_Short exercise_
Edit the lines starting at the one that contains "Click Get publish profile" and ending at the one that contains "[2068, 856]", replacing "folders" with "files" and changing nothing else.
--- Start The input ---
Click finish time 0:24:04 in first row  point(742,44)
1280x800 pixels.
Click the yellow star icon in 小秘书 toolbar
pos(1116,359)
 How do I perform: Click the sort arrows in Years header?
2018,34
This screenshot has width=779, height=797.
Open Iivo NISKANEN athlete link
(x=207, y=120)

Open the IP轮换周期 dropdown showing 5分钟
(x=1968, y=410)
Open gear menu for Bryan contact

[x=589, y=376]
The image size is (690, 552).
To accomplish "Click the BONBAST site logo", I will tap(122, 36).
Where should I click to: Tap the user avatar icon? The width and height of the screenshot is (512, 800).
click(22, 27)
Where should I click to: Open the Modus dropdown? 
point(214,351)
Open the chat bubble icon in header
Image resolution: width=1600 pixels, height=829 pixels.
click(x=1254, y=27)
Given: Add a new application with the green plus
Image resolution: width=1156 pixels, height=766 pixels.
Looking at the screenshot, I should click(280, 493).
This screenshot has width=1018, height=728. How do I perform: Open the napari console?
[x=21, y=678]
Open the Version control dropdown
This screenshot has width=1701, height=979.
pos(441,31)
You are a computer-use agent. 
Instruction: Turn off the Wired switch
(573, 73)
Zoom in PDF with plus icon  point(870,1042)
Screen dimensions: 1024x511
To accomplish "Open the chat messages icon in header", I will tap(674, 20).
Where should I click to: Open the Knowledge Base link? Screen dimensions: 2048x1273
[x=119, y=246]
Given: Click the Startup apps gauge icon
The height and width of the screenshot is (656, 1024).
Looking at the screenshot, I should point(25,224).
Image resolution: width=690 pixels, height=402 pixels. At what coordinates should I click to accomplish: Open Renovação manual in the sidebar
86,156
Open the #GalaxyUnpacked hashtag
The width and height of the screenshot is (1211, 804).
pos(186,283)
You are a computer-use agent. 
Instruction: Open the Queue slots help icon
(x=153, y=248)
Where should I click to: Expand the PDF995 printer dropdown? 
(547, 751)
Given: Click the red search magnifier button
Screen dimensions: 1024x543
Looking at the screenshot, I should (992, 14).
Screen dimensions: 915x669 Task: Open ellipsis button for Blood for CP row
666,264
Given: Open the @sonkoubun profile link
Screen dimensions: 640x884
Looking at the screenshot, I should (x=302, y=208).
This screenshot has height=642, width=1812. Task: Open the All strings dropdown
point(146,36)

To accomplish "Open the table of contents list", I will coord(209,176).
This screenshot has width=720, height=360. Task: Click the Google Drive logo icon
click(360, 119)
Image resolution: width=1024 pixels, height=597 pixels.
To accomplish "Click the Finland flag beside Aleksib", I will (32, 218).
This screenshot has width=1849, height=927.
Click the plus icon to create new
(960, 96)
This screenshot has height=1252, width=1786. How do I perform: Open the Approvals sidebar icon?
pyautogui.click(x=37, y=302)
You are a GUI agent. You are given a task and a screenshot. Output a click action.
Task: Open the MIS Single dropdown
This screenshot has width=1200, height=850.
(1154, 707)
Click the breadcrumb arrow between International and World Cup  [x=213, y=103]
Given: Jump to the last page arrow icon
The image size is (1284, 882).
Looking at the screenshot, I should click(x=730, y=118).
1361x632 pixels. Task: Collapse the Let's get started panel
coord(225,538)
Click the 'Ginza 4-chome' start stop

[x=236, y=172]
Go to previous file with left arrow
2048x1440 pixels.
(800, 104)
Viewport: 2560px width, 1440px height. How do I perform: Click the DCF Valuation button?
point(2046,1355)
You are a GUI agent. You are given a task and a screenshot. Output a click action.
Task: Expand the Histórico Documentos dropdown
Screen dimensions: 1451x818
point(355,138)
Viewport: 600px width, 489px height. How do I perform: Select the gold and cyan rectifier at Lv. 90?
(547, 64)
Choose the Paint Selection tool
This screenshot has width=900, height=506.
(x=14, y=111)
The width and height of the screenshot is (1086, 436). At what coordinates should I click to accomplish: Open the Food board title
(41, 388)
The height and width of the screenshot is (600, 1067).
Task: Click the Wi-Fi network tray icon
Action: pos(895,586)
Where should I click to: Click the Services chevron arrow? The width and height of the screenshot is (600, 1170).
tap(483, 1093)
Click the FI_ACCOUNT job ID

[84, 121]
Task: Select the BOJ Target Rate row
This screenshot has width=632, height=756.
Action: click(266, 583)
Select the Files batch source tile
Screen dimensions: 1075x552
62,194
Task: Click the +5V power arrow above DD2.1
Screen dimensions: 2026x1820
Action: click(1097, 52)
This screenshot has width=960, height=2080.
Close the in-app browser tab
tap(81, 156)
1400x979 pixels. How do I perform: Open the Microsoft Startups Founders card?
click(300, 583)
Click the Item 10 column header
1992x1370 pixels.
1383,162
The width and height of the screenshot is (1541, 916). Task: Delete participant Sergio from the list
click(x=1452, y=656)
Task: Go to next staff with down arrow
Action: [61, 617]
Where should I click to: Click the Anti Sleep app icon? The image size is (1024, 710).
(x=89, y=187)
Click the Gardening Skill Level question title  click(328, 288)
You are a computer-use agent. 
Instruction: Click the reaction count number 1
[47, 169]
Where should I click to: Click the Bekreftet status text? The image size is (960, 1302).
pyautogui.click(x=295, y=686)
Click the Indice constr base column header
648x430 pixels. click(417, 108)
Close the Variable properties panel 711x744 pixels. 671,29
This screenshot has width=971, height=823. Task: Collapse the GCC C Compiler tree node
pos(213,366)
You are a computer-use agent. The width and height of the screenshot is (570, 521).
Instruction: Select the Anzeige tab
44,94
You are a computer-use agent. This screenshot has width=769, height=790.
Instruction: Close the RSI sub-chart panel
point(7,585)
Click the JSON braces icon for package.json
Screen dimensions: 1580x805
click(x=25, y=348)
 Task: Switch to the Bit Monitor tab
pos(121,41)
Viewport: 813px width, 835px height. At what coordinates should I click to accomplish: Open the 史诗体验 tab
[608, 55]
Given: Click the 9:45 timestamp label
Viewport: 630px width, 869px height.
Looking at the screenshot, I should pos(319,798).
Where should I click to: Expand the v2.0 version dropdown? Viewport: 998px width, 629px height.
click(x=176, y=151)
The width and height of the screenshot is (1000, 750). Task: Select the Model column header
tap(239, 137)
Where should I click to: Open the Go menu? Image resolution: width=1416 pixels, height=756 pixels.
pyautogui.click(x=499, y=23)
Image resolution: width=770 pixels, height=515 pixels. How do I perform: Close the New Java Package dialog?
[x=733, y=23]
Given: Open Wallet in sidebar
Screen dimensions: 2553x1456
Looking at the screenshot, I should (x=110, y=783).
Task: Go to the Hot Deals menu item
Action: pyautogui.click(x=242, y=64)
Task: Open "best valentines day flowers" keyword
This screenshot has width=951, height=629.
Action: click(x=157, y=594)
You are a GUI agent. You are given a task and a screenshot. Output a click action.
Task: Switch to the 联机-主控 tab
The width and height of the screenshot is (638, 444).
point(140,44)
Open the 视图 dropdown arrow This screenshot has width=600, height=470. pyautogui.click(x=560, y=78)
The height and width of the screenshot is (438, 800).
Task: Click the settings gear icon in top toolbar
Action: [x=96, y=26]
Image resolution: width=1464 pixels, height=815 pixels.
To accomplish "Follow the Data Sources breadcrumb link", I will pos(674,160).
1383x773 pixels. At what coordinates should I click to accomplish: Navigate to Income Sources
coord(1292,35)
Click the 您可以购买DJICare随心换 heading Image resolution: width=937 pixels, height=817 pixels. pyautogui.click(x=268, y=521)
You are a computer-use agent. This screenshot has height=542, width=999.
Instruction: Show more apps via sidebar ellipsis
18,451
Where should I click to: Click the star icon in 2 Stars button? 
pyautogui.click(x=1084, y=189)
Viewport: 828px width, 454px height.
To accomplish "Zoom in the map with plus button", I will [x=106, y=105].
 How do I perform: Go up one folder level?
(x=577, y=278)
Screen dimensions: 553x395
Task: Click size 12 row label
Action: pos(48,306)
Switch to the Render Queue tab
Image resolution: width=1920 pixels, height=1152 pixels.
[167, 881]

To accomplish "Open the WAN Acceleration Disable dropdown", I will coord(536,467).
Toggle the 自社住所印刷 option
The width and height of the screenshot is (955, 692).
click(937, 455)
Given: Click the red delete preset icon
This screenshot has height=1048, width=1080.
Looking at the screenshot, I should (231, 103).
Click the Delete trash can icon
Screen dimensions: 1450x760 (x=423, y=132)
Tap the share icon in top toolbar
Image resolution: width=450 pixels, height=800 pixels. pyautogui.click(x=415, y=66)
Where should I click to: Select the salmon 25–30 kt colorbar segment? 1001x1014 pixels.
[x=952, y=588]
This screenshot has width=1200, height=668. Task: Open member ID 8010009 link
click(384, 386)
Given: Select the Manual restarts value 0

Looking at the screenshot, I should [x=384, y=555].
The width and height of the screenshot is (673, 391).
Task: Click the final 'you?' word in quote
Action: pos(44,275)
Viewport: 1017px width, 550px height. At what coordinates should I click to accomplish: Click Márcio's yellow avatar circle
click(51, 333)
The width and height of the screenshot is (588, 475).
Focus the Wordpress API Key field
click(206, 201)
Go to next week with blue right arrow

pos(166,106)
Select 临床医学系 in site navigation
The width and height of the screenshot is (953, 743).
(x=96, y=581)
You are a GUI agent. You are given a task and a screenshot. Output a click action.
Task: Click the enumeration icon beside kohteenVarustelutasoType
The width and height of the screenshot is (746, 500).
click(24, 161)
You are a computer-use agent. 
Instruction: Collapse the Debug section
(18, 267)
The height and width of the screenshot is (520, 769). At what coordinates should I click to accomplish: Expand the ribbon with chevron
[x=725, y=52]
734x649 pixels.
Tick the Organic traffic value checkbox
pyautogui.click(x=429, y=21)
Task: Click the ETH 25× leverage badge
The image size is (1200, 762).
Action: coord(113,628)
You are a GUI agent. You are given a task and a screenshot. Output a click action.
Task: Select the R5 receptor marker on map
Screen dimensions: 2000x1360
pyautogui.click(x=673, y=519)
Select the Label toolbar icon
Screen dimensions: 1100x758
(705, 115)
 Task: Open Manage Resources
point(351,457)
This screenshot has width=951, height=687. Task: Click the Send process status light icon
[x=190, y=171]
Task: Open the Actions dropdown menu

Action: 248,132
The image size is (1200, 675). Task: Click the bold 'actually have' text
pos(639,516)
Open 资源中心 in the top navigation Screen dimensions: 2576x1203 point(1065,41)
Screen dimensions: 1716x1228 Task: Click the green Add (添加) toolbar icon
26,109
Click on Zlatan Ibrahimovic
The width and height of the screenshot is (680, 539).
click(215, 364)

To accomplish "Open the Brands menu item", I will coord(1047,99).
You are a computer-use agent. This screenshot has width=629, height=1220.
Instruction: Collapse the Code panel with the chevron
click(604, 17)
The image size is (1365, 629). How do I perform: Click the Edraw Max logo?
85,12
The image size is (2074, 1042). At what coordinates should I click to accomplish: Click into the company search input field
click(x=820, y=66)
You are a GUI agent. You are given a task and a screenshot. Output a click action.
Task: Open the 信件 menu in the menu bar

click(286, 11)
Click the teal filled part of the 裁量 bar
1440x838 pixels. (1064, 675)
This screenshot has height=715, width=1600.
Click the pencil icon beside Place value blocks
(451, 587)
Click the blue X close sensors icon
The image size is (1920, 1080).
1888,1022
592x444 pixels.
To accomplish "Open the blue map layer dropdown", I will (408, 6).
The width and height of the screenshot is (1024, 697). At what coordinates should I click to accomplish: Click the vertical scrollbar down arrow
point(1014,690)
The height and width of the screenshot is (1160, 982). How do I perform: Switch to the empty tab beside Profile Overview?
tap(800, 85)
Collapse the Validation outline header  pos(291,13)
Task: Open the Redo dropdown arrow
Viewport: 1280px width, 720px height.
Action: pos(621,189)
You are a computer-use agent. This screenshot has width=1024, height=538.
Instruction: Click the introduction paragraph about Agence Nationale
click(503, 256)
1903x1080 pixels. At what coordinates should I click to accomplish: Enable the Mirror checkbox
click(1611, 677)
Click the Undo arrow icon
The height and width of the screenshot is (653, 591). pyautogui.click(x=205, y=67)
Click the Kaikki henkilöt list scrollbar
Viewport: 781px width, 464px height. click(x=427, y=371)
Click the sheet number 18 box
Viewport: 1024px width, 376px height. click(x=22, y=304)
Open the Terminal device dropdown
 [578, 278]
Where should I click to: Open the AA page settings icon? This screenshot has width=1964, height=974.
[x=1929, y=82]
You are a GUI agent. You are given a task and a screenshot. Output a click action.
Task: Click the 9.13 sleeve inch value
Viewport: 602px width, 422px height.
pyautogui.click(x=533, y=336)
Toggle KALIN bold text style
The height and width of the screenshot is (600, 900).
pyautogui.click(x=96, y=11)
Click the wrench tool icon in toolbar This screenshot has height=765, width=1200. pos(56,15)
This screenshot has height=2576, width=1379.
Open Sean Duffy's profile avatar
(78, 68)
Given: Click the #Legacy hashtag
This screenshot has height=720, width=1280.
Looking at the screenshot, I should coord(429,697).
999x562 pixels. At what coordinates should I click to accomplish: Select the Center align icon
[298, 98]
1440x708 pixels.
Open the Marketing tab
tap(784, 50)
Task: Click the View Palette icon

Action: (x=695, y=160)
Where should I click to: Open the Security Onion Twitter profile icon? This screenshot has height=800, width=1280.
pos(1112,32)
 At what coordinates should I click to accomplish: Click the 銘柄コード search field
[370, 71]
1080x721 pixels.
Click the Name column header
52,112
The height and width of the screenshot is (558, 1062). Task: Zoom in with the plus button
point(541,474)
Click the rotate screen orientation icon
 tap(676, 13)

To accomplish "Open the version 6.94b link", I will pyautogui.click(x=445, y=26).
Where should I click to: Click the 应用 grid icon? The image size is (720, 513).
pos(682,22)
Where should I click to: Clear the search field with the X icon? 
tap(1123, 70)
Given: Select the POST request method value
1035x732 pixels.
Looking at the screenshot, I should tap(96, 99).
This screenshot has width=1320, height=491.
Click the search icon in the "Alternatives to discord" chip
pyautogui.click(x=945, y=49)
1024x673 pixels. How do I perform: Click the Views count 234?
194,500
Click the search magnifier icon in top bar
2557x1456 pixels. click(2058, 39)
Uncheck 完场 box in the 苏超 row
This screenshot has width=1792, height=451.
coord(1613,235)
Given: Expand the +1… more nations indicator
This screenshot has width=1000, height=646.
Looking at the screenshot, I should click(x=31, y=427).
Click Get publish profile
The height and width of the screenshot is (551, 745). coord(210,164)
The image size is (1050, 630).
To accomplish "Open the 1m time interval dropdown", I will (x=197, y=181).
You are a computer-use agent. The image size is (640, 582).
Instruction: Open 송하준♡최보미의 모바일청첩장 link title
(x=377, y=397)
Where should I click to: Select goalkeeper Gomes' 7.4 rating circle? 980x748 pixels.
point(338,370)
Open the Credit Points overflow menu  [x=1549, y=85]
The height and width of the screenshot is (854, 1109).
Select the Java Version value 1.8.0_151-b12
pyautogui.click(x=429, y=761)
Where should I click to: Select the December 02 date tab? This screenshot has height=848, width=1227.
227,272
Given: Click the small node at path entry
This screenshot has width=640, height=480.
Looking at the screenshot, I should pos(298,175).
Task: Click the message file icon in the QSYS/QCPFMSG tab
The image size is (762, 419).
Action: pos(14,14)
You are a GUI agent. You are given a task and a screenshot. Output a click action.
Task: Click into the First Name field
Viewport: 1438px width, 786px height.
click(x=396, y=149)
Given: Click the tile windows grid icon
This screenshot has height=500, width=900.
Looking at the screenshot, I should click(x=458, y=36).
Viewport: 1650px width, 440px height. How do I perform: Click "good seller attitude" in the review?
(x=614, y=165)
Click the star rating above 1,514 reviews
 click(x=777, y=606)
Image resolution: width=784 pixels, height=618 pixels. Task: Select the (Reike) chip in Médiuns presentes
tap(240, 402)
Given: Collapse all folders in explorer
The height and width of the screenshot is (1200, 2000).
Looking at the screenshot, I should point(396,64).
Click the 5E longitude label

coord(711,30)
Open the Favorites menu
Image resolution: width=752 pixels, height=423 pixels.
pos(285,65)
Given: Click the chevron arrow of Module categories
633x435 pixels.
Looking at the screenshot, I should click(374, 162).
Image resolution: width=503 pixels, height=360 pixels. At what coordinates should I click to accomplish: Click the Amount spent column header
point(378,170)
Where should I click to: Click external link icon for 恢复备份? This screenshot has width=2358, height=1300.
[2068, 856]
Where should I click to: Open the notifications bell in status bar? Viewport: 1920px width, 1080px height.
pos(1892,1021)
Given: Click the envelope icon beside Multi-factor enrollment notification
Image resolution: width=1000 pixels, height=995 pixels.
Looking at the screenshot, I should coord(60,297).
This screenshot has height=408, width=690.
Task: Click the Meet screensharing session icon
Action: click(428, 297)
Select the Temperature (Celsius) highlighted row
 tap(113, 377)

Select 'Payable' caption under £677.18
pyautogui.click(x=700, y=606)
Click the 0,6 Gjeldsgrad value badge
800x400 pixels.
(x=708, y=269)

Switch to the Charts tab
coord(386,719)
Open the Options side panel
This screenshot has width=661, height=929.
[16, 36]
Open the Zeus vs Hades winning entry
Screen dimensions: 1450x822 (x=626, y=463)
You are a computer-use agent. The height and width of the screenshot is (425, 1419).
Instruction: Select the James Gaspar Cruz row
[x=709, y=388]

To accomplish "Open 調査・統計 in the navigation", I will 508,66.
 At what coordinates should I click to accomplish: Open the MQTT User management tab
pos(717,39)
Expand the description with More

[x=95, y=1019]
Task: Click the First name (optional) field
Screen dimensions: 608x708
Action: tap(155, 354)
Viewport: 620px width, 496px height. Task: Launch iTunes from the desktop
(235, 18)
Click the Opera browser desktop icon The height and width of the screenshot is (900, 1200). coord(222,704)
--- End The input ---
_Exercise answer_
Click Get publish profile
The height and width of the screenshot is (551, 745). coord(210,164)
The image size is (1050, 630).
To accomplish "Open the 1m time interval dropdown", I will (x=197, y=181).
You are a computer-use agent. The image size is (640, 582).
Instruction: Open 송하준♡최보미의 모바일청첩장 link title
(x=377, y=397)
Where should I click to: Select goalkeeper Gomes' 7.4 rating circle? 980x748 pixels.
point(338,370)
Open the Credit Points overflow menu  [x=1549, y=85]
The height and width of the screenshot is (854, 1109).
Select the Java Version value 1.8.0_151-b12
pyautogui.click(x=429, y=761)
Where should I click to: Select the December 02 date tab? This screenshot has height=848, width=1227.
227,272
Given: Click the small node at path entry
This screenshot has width=640, height=480.
Looking at the screenshot, I should pos(298,175).
Task: Click the message file icon in the QSYS/QCPFMSG tab
The image size is (762, 419).
Action: pos(14,14)
You are a GUI agent. You are given a task and a screenshot. Output a click action.
Task: Click into the First Name field
Viewport: 1438px width, 786px height.
click(x=396, y=149)
Given: Click the tile windows grid icon
This screenshot has height=500, width=900.
Looking at the screenshot, I should click(x=458, y=36).
Viewport: 1650px width, 440px height. How do I perform: Click "good seller attitude" in the review?
(x=614, y=165)
Click the star rating above 1,514 reviews
 click(x=777, y=606)
Image resolution: width=784 pixels, height=618 pixels. Task: Select the (Reike) chip in Médiuns presentes
tap(240, 402)
Given: Collapse all files in explorer
The height and width of the screenshot is (1200, 2000).
Looking at the screenshot, I should point(396,64).
Click the 5E longitude label

coord(711,30)
Open the Favorites menu
Image resolution: width=752 pixels, height=423 pixels.
pos(285,65)
Given: Click the chevron arrow of Module categories
633x435 pixels.
Looking at the screenshot, I should click(374, 162).
Image resolution: width=503 pixels, height=360 pixels. At what coordinates should I click to accomplish: Click the Amount spent column header
point(378,170)
Where should I click to: Click external link icon for 恢复备份? This screenshot has width=2358, height=1300.
[2068, 856]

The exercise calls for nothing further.